Which lines below hold the word "Enable"? Report each one.

[Start of Attachment]

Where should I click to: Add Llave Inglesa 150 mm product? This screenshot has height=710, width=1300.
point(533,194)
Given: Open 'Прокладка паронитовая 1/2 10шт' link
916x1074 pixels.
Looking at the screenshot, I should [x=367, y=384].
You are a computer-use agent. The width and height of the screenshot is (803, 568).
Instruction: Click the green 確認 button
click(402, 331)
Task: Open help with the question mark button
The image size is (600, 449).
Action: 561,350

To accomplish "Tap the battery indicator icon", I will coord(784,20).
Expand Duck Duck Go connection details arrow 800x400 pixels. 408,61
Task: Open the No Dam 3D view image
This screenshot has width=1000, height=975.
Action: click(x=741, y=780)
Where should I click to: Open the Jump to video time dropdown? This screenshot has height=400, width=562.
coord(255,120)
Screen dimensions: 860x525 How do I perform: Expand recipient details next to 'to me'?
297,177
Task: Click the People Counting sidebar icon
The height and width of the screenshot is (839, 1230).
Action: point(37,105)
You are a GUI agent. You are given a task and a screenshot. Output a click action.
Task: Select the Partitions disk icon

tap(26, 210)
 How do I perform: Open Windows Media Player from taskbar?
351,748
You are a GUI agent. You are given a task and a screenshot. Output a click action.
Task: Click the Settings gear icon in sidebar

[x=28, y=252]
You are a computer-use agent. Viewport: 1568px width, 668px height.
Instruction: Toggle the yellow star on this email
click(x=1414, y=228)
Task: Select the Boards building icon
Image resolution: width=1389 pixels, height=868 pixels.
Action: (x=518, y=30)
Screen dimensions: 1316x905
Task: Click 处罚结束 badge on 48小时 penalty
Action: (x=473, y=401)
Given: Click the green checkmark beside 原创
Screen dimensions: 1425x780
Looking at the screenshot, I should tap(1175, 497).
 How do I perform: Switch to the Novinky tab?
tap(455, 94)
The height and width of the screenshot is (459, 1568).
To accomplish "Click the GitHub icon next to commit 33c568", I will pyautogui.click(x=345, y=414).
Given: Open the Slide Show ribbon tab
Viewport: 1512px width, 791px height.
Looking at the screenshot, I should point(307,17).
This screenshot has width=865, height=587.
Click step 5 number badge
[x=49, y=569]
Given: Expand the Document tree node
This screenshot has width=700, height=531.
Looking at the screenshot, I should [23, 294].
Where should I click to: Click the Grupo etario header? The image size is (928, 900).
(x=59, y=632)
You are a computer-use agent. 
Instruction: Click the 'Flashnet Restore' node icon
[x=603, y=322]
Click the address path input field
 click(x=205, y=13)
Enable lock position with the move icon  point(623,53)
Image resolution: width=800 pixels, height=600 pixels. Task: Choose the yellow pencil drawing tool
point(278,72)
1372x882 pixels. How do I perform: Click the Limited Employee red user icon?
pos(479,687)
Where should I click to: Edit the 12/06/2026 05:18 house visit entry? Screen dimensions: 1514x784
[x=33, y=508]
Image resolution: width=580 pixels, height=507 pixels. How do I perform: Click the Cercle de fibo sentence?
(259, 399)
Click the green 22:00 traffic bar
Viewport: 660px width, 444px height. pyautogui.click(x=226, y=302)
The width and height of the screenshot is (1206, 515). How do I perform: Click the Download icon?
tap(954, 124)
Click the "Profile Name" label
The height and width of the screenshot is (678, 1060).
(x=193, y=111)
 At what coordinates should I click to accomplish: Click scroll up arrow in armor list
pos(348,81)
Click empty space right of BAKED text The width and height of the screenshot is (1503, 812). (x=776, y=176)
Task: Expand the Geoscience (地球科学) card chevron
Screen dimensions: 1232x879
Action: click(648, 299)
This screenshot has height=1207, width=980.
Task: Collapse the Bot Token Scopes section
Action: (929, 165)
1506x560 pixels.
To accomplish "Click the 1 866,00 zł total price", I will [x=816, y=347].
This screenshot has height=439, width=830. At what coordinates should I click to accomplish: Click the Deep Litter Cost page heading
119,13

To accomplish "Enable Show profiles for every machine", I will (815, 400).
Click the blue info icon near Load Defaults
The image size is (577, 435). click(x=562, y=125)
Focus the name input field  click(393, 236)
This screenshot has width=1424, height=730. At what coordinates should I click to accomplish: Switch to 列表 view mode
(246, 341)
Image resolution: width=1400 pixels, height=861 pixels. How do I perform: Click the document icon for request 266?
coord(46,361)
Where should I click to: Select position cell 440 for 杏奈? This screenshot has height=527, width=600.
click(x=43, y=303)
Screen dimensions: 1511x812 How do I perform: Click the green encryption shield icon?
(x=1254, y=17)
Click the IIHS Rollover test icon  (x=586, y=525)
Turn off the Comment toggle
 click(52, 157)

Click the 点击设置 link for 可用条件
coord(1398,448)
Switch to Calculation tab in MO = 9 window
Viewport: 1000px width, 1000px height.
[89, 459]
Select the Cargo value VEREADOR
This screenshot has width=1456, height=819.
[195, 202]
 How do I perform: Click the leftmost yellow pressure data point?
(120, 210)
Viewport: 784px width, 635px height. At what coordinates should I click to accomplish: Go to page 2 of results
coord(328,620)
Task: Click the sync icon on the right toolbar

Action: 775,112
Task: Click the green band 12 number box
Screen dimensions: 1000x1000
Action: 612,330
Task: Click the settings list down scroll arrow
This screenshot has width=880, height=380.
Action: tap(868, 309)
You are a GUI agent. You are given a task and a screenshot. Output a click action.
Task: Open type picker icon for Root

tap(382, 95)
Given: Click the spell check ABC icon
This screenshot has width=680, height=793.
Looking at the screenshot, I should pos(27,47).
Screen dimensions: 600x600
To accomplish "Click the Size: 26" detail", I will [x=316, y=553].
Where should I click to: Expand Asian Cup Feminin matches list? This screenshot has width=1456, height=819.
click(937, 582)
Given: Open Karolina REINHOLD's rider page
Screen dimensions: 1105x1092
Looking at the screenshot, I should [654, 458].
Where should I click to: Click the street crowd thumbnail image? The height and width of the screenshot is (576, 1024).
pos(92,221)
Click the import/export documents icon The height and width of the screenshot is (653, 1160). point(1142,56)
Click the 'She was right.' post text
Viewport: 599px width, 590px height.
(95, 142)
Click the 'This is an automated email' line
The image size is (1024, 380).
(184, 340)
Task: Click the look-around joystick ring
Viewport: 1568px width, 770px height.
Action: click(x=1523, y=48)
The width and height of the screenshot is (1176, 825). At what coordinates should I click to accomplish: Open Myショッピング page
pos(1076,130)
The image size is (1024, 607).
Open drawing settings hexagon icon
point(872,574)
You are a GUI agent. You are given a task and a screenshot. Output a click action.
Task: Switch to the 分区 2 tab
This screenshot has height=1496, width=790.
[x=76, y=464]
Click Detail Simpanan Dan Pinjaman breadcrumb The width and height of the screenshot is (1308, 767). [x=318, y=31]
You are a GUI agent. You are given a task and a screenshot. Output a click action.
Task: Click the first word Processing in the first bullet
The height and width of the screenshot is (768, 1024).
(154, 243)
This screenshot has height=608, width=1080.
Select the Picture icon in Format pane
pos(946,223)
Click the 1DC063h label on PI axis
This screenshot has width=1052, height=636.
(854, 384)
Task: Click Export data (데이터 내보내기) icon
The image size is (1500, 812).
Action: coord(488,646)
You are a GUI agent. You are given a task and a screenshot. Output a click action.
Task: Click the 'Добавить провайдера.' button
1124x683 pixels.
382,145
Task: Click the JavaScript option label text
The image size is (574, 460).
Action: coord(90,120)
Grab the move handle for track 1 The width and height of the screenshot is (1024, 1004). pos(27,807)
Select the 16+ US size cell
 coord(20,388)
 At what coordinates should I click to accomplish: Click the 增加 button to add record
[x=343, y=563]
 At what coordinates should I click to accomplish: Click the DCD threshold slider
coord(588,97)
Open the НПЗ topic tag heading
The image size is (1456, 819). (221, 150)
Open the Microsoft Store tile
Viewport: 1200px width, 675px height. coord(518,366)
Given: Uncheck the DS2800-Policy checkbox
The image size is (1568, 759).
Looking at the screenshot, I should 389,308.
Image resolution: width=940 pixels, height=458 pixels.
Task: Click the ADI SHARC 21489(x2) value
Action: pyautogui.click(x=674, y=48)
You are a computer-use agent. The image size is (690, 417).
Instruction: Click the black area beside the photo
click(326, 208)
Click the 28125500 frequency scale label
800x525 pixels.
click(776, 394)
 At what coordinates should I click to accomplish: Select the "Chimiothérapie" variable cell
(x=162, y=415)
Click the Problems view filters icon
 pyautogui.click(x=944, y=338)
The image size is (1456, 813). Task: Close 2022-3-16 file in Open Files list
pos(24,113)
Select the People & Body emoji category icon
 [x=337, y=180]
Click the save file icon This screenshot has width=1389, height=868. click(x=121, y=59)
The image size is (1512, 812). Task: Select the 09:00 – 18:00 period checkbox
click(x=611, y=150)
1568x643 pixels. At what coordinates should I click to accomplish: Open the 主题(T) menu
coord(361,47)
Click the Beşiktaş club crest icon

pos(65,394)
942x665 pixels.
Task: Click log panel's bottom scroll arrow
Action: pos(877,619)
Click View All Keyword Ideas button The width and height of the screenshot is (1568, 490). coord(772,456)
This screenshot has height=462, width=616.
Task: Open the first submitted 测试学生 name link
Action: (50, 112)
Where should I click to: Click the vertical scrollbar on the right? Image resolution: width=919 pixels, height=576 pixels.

[End of Attachment]

— ANSWER BELOW —
Enable lock position with the move icon  point(623,53)
To accomplish "Enable Show profiles for every machine", I will (815, 400).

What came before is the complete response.